The Eternal Moment

Photograph © 2014 Peggy Kornegger
Photograph © 2014 Peggy Kornegger

 Spiritual masters down through the ages have advised seekers to live in the present moment, where all wisdom, peace, and divine connection reside. Those who meditate know that within each breath is that presence, the spirit within, connected to all spirit across time and space. Whether or not we formally meditate or call ourselves spiritual seekers, we all have countless opportunities to access that wisdom in daily life.

Many years ago, my father told me a story about his own experience of realizing how irreplaceable each moment is. He said that when I was a little girl, he used to be upset that my feet wore away the grass beneath the swing hanging from an old oak tree in our yard. My mother told him, “Someday you’ll wish Peggy was still around to play on that swing.” Years later, when I was 18 and on a graduation trip to Europe, my appendix burst in Italy, and I was taken to the hospital in Venice. My parents received a long-distance phone call in which they were told I was dangerously ill and they should fly to Venice immediately. After the call, my dad stood staring out the window, lost in thought, when his eyes fell on my old swing, now hanging by one rope, the grass all filled in on the ground below. He recalled my mother’s words and realized how much wiser than he she had been. “You were all grown up and hospitalized in another country, and I would have given anything to have you safely back home and swinging on your swing in the backyard.”

At that point in his life, my father was able to see the greater wisdom. It changed him, I think. He became softer in later years, more centered in the flow of life’s precious moments, especially in the natural world outside where he spent much of his time gardening after he retired. Interestingly, it was during those years that I remember him reading William Blake and sharing quotes with me. “To hold infinity in the palm of your hand/And eternity in an hour” was one of his favorites.
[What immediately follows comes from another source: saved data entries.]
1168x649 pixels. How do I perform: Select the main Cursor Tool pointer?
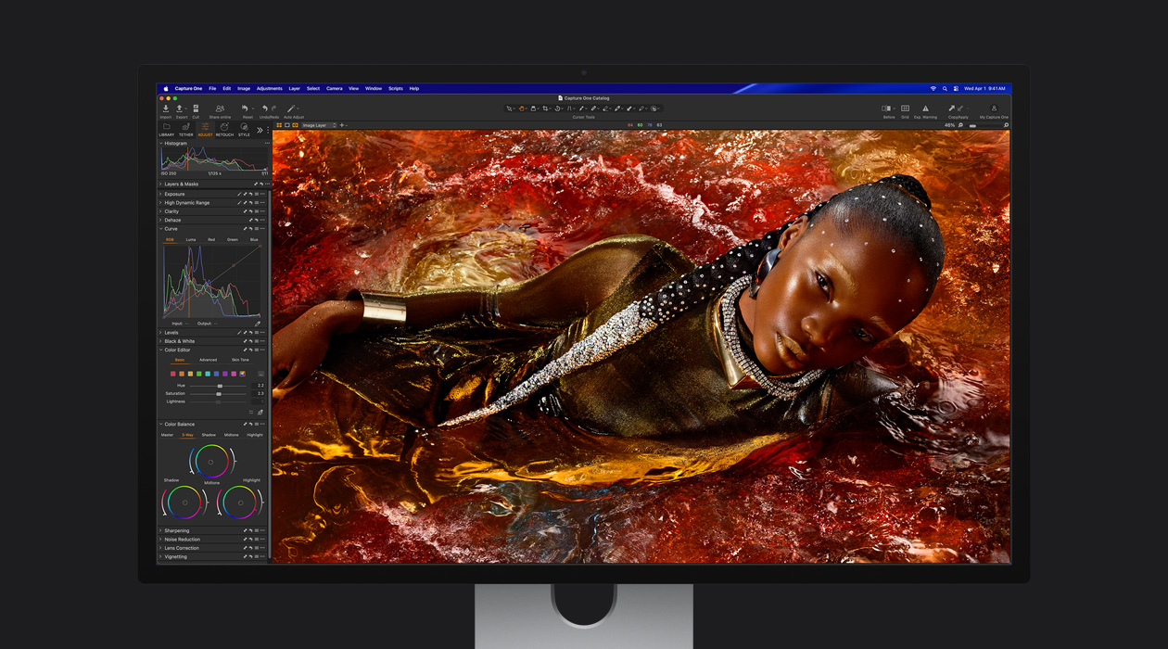click(509, 108)
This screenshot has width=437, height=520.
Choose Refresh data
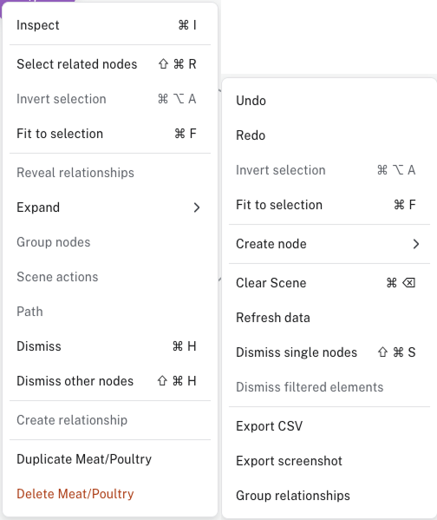[329, 318]
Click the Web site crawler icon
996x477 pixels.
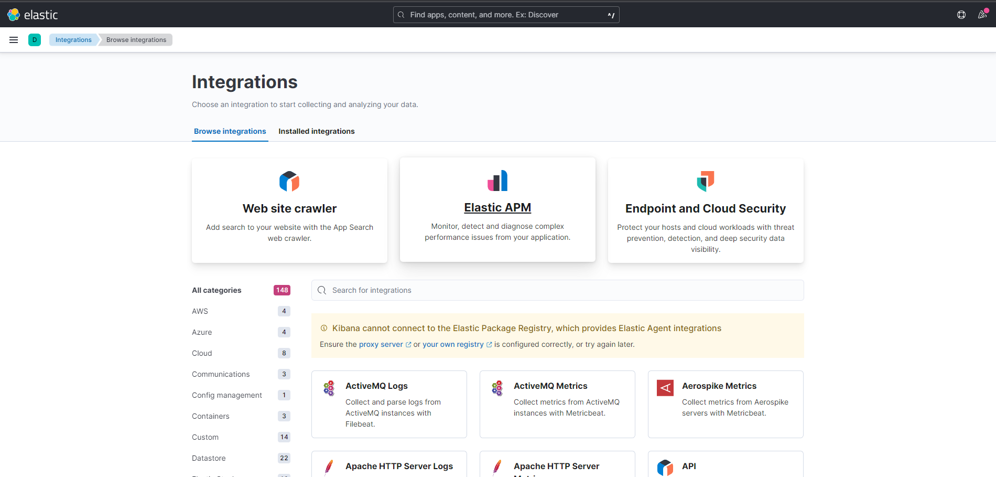point(289,182)
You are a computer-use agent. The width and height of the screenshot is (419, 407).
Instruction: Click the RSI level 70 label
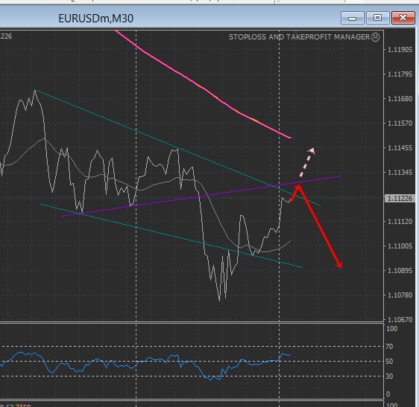[389, 347]
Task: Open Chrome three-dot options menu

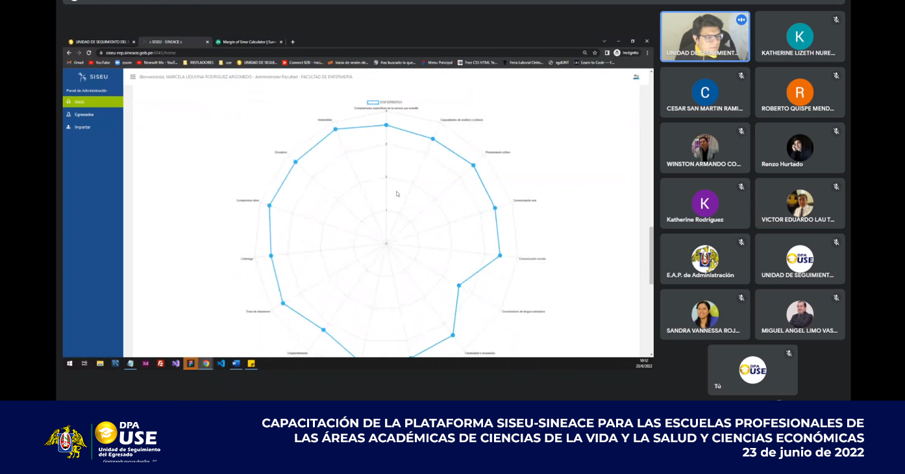Action: [x=647, y=53]
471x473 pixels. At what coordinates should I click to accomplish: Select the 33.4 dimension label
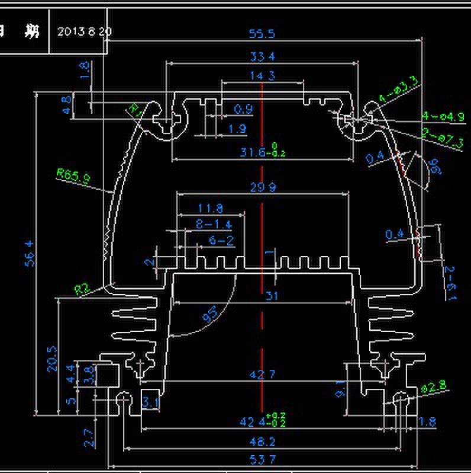click(262, 57)
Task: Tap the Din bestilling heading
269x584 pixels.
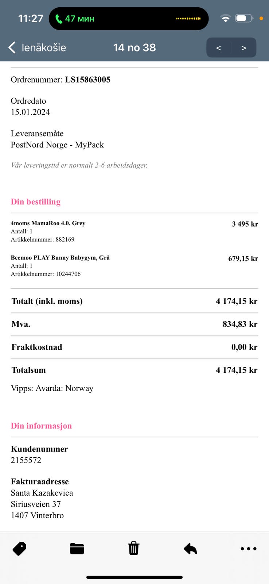Action: (36, 202)
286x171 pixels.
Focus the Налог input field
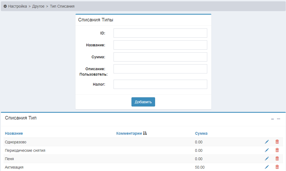pyautogui.click(x=160, y=84)
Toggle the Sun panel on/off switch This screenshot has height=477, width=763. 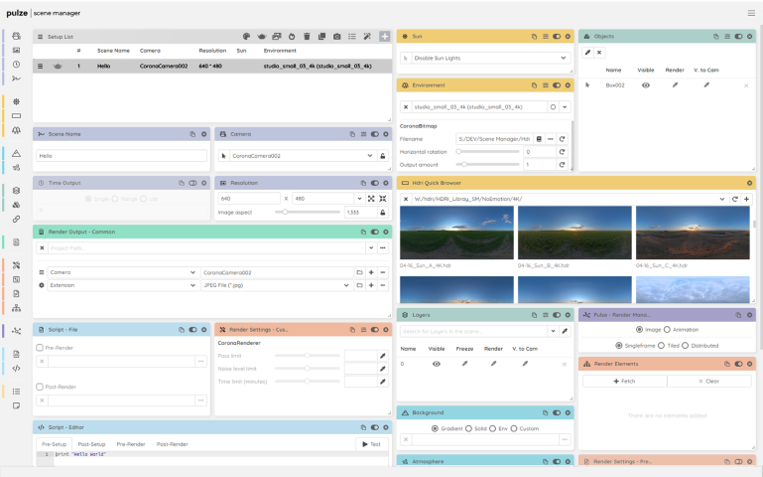[557, 36]
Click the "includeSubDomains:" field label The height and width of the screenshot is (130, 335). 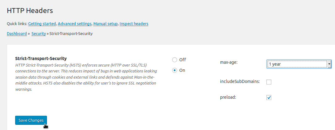coord(240,82)
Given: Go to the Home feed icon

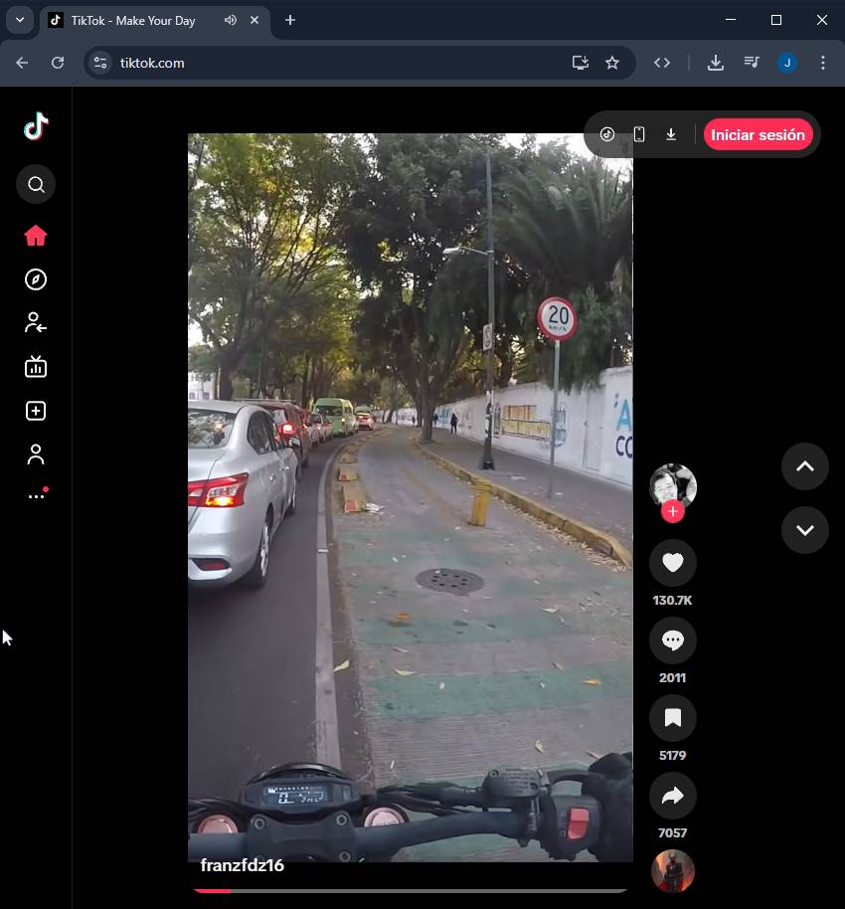Looking at the screenshot, I should (x=36, y=236).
I’ve never forgotten my father’s story or his love of William Blake’s writing, which I share now too. Life presents us with so many doorways to a wider perspective that can open our hearts and minds to timeless insights. Just the other morning, as I sat in meditation, my mind preoccupied with some passing worry, I suddenly remembered Blake’s words and was stopped mid-thought. I opened my eyes, looked out the window at the rising sun lighting up the winter trees, and was filled with such intense gratitude for the beauty right before me in that moment. Spirit gives us these reminders all the time. Our days are full of them. We can fear the future and rail against life’s difficulties, or we can appreciate the world around us in all its infinite wonder and variety. If we step into living our lives fully and openly, we experience eternity  in every passing moment.